The National Audit Office (NAO) has published a report announcing that the UK doesn't have enough skilled workers to protect it against online attacks and asking Blighty's schoolkids to step into the breach.
The number of cyber security professionals in the UK has not increased in line with internet growth, according to the NAO, which blames the skills gap on a lack of promotion of science and technology subjects at school.
The report recommends that schools step up technology and cyber security lessons, in the hope of creating a new generation of IT specialists. But the report says that even if this happens the lack of experts may leave Britain vulnerable to cyber attacks for up to 20 years.
Amyas Morse, head of the NAO, said that “the threat to cyber security is persistent and continually evolving. Business, government and the public must constantly be alert to the level of risk if they are to succeed in detecting and resisting the threat of cyber attack."
Two years ago, the National Cyber Security Programme allocated £650m over five years to boost the UK's cyber-security defences, after deciding that cyber threats posed a tier-one threat on a par with international terrorism to the UK's security. The central power in controlling that budget has become GCHQ, although the police and other agencies have also benefited.
Last year the government announced that it would be putting £8m towards the development of security skills at universities in order to shore up the battle against cybercrime.
Ross Parsell, director of cyber security at defence technology firm Thales, agreed that the government agency should look to schools to provide its future web defence force.
"To tempt talented people into a career in cyber security, the government needs to get them while they’re young," Parsell said. "Last month’s announcement that the government is to make Computer Science a core subject being taught in British schools is a step in the right direction.
"The challenge now is to ensure that the dots are joined up between policies like this at national level and the curriculum being delivered at our schools, colleges and universities,” Parsell added.
The NAO identified six key challenges faced by the government in implementing its cyber security strategy. These included the need to "influence industry to protect and promote itself and UK plc"; to address the UK’s current and future ICT and cyber security skills gap; to increase awareness so that people are not the weakest link; to tackle cyber crime and enforce the law; to get government to be more agile and joined-up; and to demonstrate value for money.
Its report - published on Tuesday - is designed to set the scene for future political debate about the UK's Cyber Security Strategy by groups like MPs on the Committee of Public Accounts.
IT security firms nearly all single out the skills shortage as the most important issue covered in the NAO's UK cyber security strategy: Landscape review report.
Jarno Limnell, director of cyber security for firewall firm Stonesoft, praised the NAO's analysis and blasted the EU's new ceybersecurity directive for "throwing money" at the problem.
"The UK NAO report is a breath of fresh air, especially in light of last week’s misguided proposal by the European Union which suggested that cyber threats can be solved by creating more statutes, directives and restrictions," Limnell said. “Correctly, the NOA doesn’t just recommend throwing money at the problem. The right approach should be based on a strategic and technical understanding of the risk. This is the only way that the appropriate levels of defensive and offensive cyber security measures can be implemented and the relevant expertise acquired or nurtured. This leads to both cost efficiencies and better national security defences against cyber attacks.”

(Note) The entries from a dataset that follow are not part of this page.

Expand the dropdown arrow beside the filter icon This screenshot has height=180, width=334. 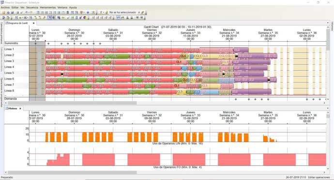click(104, 13)
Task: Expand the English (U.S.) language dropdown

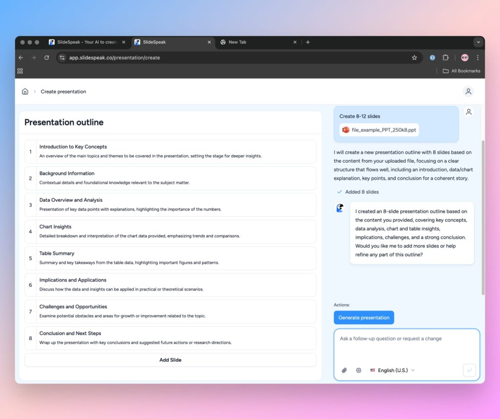Action: pos(393,370)
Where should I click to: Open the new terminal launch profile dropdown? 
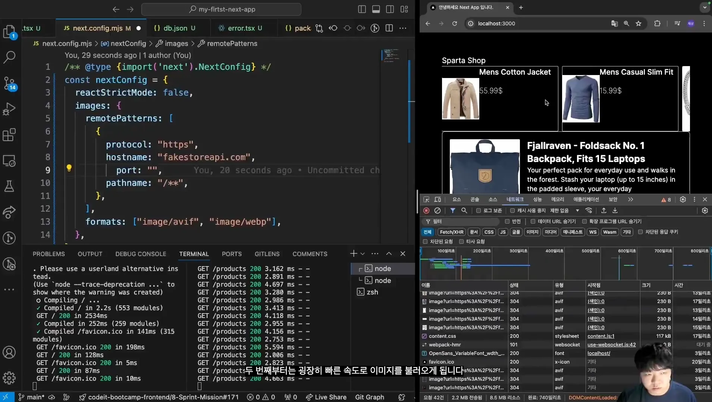pos(363,254)
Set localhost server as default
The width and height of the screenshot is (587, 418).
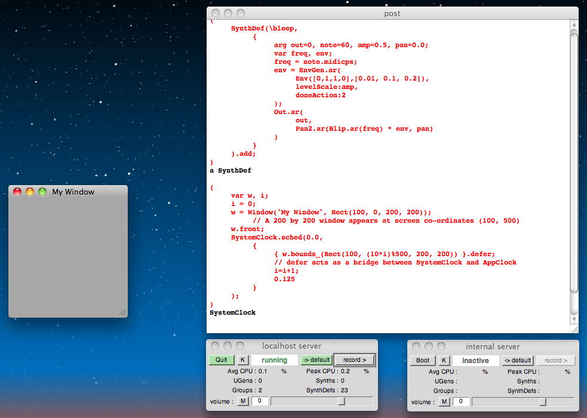(316, 360)
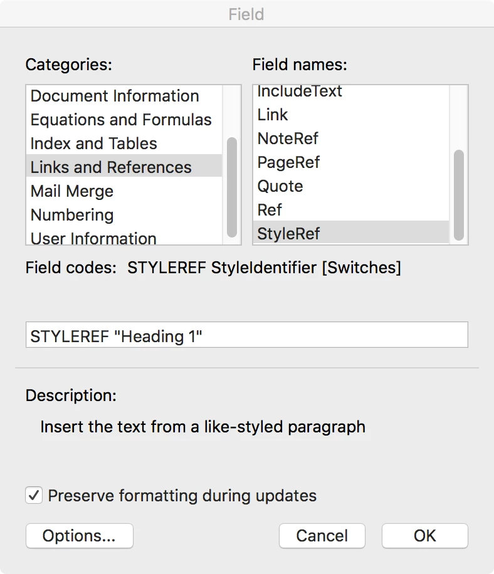Select Mail Merge category
Screen dimensions: 494x574
pyautogui.click(x=72, y=192)
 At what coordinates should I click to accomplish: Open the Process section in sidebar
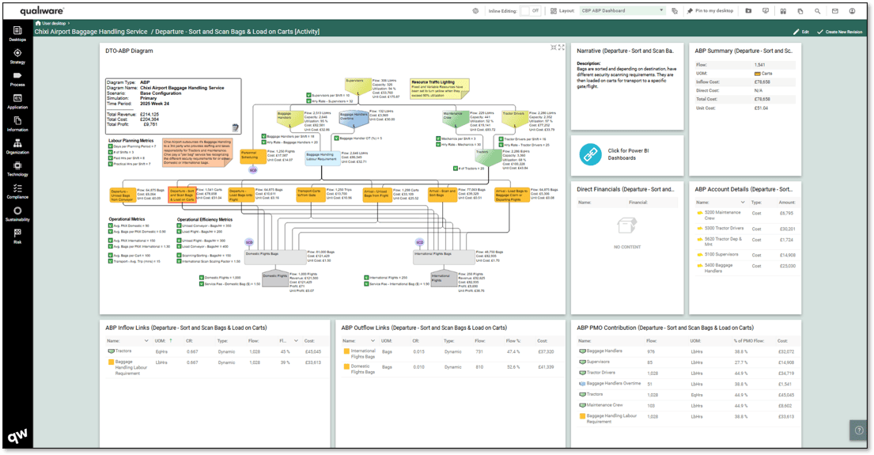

Thurstan Johnston, sales engineer at security tools firm Faronics, said that organisations need to think beyond relying on traditional security tools (antivirus, firewall and intrusion prevention) as well as worrying about recruitment.
"There is no question that a shortage of skilled professionals is extremely detrimental to our cyber defence effort and it is something the government seriously needs to address...
“However, there is not just a skills gap to consider, but also a huge awareness gap that needs to be filled. Many organisations still believe that they are sufficiently protected with just a good security package, which not only indicates blazing ignorance, but also a lazy approach to combating cyber crime that could have expensive consequences." ®
"The cost of cyber crime to the UK is currently estimated to be between £18 billion and £27 billion," according to widely diverging estimates about the cost of cyber crime cited by the NAO. It also quotes figures of 44 million cyber attacks against the UK in 2011, again without quoting sources. Do port scans count? Because if they do I could probably get somewhere near that figure just from events on a personal ZoneAlarm log over a month or so alone.
Yes, we exaggerate - but only a bit.
Cyberthreat estimates are a notorious inexact science, as we've noted more than a few times, and stats in government reports on cyber-security are best ignored. If health policy were based on a similar unscientific methodology then we might end up prescribing everyone in the UK sugar pills to combat winter flu, after taking evidence from homeopaths, assuming that group shouted the loudest in medical discussions.